- _Requirements_
1. Using the passage on trans women in queer spaces, answer these questions:
(a) How does the author identify herself?
(b) How is Red Durkin described?
(c) What two words describe discrimination within the LGBTQ community?
2. Reproduce the part of the passage on trans women in queer spaces starting at "I think it does." and ending at "but it's insidious.".

- _Text passage_
As a bisexual woman, I frequent LGBTQ parties and events, hang out at lesbian and gay bars, and even produce LGBTQ news coverage for my job. Yet, while I have friends who identify under every term in the LGBTQ spectrum, virtually none are trans women. And few of my LGBTQ friends count trans women among their own close friends. I get that we all gravitate toward those in our social circles for any number of subjective reasons, but could the absence of trans women in our circles reflect a larger problem among feminists and queer women?

I think it does. Feminist and queer spaces have long excluded certain queer people, however intentionally or unintentionally. When those spaces are inclusive, they often privilege some gender presentations over others. Discrimination within the LGBTQ community is subtle, but it's insidious.

"When I go to a [queer] party, I'm often the only person assigned male at birth," Red Durkin, a trans activist and comedian, told me. "I think the philosophy of queer spaces as being more all-inclusive is something that the practice of it hasn't lived up to."

- _Records_
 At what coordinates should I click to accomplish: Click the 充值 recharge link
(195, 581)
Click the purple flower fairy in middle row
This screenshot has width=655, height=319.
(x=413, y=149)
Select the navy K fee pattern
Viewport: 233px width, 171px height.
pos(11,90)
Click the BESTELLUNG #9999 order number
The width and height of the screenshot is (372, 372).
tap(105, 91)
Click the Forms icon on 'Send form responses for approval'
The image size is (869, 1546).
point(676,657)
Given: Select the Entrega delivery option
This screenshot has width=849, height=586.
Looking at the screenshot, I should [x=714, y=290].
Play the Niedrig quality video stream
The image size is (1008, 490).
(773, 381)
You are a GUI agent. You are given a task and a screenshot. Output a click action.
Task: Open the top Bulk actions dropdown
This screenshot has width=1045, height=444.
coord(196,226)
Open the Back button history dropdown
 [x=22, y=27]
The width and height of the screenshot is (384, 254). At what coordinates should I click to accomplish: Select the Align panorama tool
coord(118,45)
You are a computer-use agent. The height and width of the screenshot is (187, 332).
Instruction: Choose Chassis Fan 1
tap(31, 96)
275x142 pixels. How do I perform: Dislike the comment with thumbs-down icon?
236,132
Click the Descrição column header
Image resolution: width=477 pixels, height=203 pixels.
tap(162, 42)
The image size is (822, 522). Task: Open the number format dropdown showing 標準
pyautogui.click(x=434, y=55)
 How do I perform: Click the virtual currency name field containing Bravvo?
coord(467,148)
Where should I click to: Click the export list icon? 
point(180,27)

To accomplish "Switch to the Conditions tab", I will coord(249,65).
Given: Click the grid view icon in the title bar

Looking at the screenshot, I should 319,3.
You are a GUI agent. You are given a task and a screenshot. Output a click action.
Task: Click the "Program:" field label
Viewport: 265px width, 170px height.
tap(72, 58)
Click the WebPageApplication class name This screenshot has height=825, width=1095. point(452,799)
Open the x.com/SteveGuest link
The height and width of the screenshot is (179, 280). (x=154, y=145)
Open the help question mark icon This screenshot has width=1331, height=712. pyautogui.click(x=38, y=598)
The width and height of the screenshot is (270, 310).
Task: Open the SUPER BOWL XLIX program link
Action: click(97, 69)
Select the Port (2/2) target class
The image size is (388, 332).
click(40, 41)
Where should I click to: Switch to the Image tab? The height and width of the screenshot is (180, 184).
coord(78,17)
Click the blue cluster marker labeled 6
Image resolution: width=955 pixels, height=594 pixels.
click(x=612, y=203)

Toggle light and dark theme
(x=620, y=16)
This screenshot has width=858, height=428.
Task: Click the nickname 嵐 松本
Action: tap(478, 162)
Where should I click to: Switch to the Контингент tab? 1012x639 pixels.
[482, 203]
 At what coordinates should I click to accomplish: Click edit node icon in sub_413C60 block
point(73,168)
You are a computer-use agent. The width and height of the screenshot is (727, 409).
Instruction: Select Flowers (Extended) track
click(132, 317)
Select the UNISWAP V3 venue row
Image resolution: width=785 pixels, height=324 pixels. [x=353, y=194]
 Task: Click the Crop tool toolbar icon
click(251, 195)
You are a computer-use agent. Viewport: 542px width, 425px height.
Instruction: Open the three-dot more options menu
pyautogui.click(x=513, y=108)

- _Solution set_
1.
(a) As a bisexual woman
(b) As a trans activist and comedian
(c) Subtle and insidious

2.
I think it does. Feminist and queer spaces have long excluded certain queer people, however intentionally or unintentionally. When those spaces are inclusive, they often privilege some gender presentations over others. Discrimination within the LGBTQ community is subtle, but it's insidious.